=== Information supplied ===
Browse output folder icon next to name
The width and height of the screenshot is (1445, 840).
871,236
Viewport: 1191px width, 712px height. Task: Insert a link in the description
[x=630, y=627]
===
**Exercise brief**
Reproduce exactly what appears from the line containing "Viewport: 1191px width, 712px" down to the final line of the data.

**The answer**
Viewport: 1191px width, 712px height. Task: Insert a link in the description
[x=630, y=627]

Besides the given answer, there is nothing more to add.